La compagnia che già dall’inizio dei bombardamenti aveva annunciato il suo impegno a fornire supporto logistico e infrastrutture per la sicurezza di Israele (leggasi anche supporto al trasporto di armi), si è vista costretta a modificare le rotte dei suoi servizi di linea provenienti dai porti europei e mediterranei verso i paesi asiatici, nonché per i collegamenti tra porti nord americani e Far East.

Il mancato passaggio dal Canale di Suez ed il conseguente obbligo di circumnavigazione dell’Africa passando da Capo di Buona Speranza allungano il tragitto delle navi di almeno 6 giorni e costringeranno le navi della ZIM ad escludere alcuni porti dalle rotte di linea ordinarie.

Questi due fattori ovviamente creano un danno economico notevole per l’azienda e rendono più difficoltosi i collegamenti internazionali di Israele con paesi terzi.

Tra le grandi compagnie marittime non è però solo la ZIM a doversi preoccupare della situazione. Nei giorni appena successivi al 7 ottobre la compagnia MSC ha sospeso le crociere nel Mar Rosso e alcuni scali in paesi del medio-oriente.

La stessa compagnia, leader globale nel settore del trasporto marittimo containerizzato, è al centro di diversi consorzi con la ZIM per la gestione di rotte di collegamento con i port Nord-Americani e non è escluso che decida di deviare alcune sue rotte.

Il traffico di navi portacontainer è già stato infatti oggetto di attacco nelle acque internazionali dell’Oceano Indiano il 25 novembre quando la nave CMA CGM Symi, nave operata dalla compagnia marittima francese CMA CGM ma di proprietà riconducibile ad un miliardario israeliano, è stata colpita con droni kamikaze di fabbricazione iraniana mentre viaggiava con il sistema di posizionamento satellitare AIS spento.

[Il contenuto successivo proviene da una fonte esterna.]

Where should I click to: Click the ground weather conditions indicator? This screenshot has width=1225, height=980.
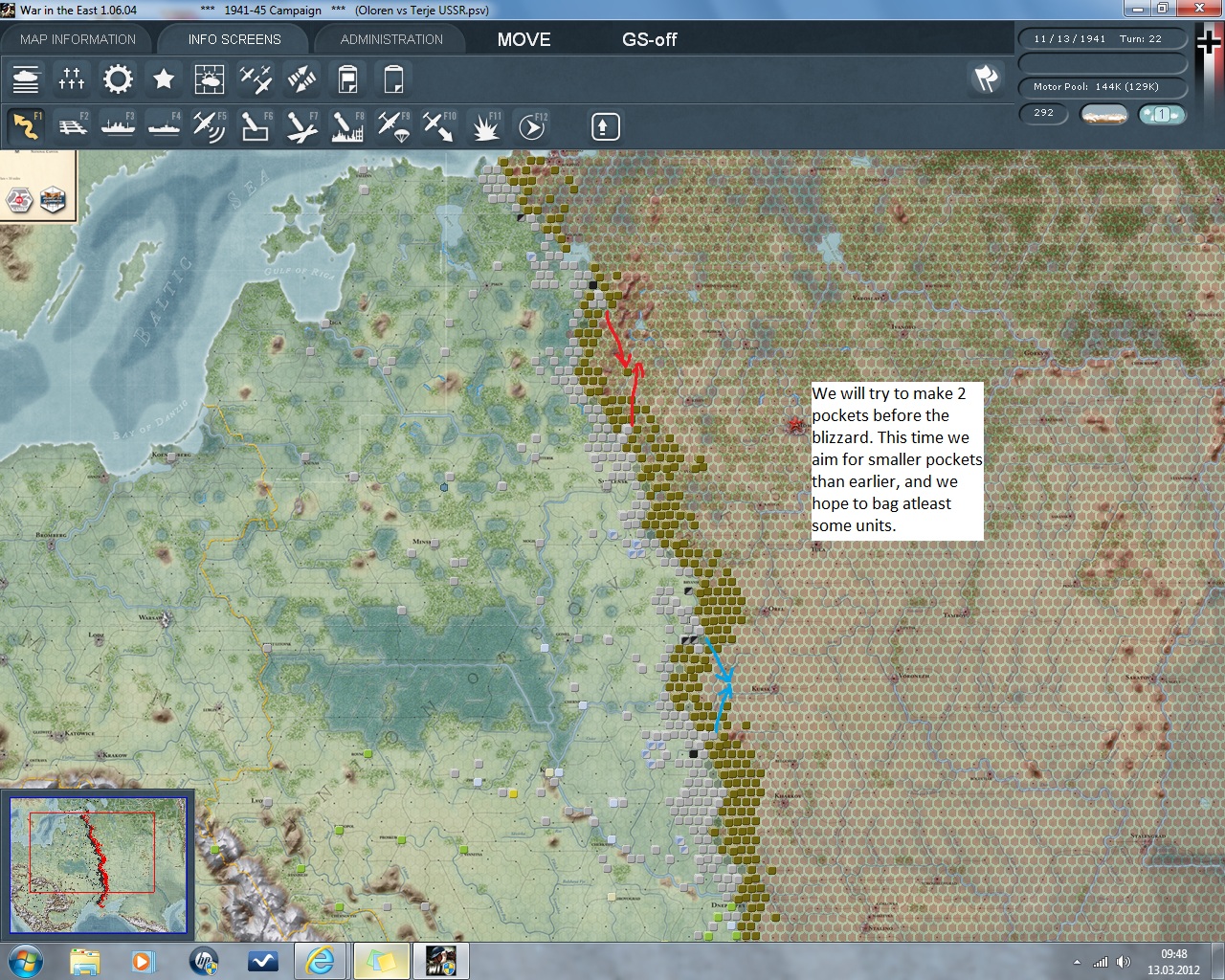click(1102, 114)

Il protrarsi dei bombardamenti su Gaza rischia quindi di avere effetti rilevanti sui traffici commerciali via mare a livello internazionale. Il Mar Rosso ed il Canale di Suez sono infatti snodo cruciale dei flussi commerciali tra l’Europa e la Costa Est americana ed i paesi asiatici.

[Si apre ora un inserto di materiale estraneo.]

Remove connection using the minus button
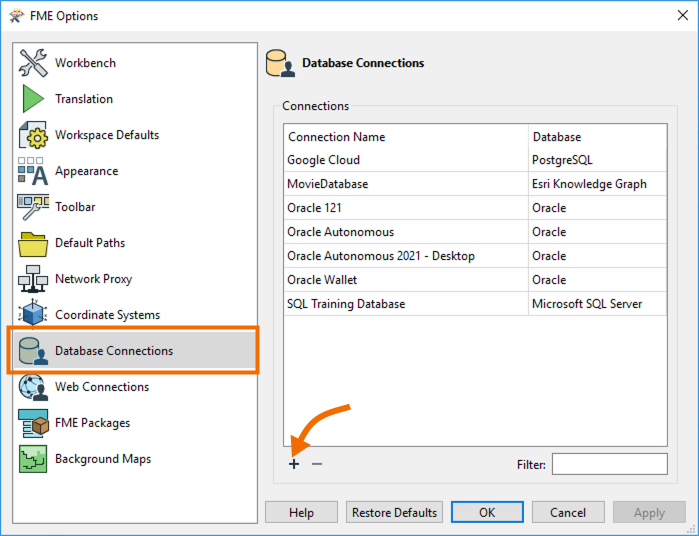 pyautogui.click(x=317, y=464)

Un ulteriore aggravamento della crisi potrebbe influenzare molto negativamente le catene di approvvigionamento globali già messe in crisi dagli effetti dell’epidemia di Covid-19 e spingerebbe ad un aumento della presenza militare nell’area delle marine militari di diversi paesi occidentali (soprattutto americana), alzando ulteriormente la tensione nell’area.